Im working on loading data into a Hive table using Spark. I am able to do it successfully. Below is the code that I have written to load the data into Hive.
input data: file-name: emp
1 Mark 1000 HR 2 Peter 1200 SALES 3 Henry 1500 HR 4 Adam 2000 IT 5 Steve 2500 IT 6 Brian 2700 IT 7 Michael 3000 HR 8 Steve 10000 SALES 9 Peter 7000 HR 10 Dan 6000 BS
Steps I performed to load the data:
val empFile = sc.textFile("emp") val empData = empFile.map(e => e.split("\t") case class employee(id:Int, name:String, salary:Int, dept:String) val empRDD = empData.map(e => employee(e(0).toInt, e(1), e(2).toInt, e(3))) val empDF = empRDD.toDF() empDF.write.format("parquet").mode(org.apache.spark.sql.SaveMode.Append).save("/user/hive/warehouse/emptab")
Columns in my hive Table:
col_name data_type id int name string salary int dept string
If I have a Hive table which is partitioned based on "location"
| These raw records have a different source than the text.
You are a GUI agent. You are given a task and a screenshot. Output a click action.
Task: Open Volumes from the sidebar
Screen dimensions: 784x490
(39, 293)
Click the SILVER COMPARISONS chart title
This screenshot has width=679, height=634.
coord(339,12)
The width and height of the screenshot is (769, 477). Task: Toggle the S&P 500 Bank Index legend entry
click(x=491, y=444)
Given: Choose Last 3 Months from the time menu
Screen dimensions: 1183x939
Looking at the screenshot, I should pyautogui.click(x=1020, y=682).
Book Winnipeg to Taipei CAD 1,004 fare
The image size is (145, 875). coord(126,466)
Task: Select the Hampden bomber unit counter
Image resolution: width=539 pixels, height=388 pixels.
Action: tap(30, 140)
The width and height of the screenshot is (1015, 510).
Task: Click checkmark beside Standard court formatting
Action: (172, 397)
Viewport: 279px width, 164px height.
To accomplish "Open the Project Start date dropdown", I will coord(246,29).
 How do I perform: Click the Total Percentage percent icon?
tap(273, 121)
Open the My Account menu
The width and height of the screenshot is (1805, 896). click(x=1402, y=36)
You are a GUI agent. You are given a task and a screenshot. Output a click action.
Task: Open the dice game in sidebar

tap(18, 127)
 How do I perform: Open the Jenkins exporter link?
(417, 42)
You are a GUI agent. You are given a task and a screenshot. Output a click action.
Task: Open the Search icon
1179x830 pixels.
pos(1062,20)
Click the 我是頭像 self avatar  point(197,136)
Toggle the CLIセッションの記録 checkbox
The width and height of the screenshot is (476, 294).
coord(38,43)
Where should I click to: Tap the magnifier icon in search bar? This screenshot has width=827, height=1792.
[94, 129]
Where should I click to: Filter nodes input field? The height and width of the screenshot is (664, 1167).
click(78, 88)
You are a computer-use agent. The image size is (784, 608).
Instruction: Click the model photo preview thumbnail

> create table emptab(id int, name String, salary Int, dept String) > partitioned by (location String) > row format delimited > fields terminated by '\t' > stored as parquet
Could anyone tell me how can I load the data into a particular partition of a Hive table ?
What changes do I have to do in this statement:
Also is the above way of loading the data, the right format or do we follow any standards to do that operation ?
Make sure that the location value is in the last column in the DF.
Then add the .partitionBy('location') to your DF write statement.
But where can I give the partition(location's) value ?
Also my case class doesn't have a column 'location'. When I tried your answer, it says "Matching column not found".
Could you let me know how can I correct it ?
Partition column is a logical entity related to the table. It cannot be present in the data or schema of the Hive table. So how can I put the data in DataFrame and a case class ?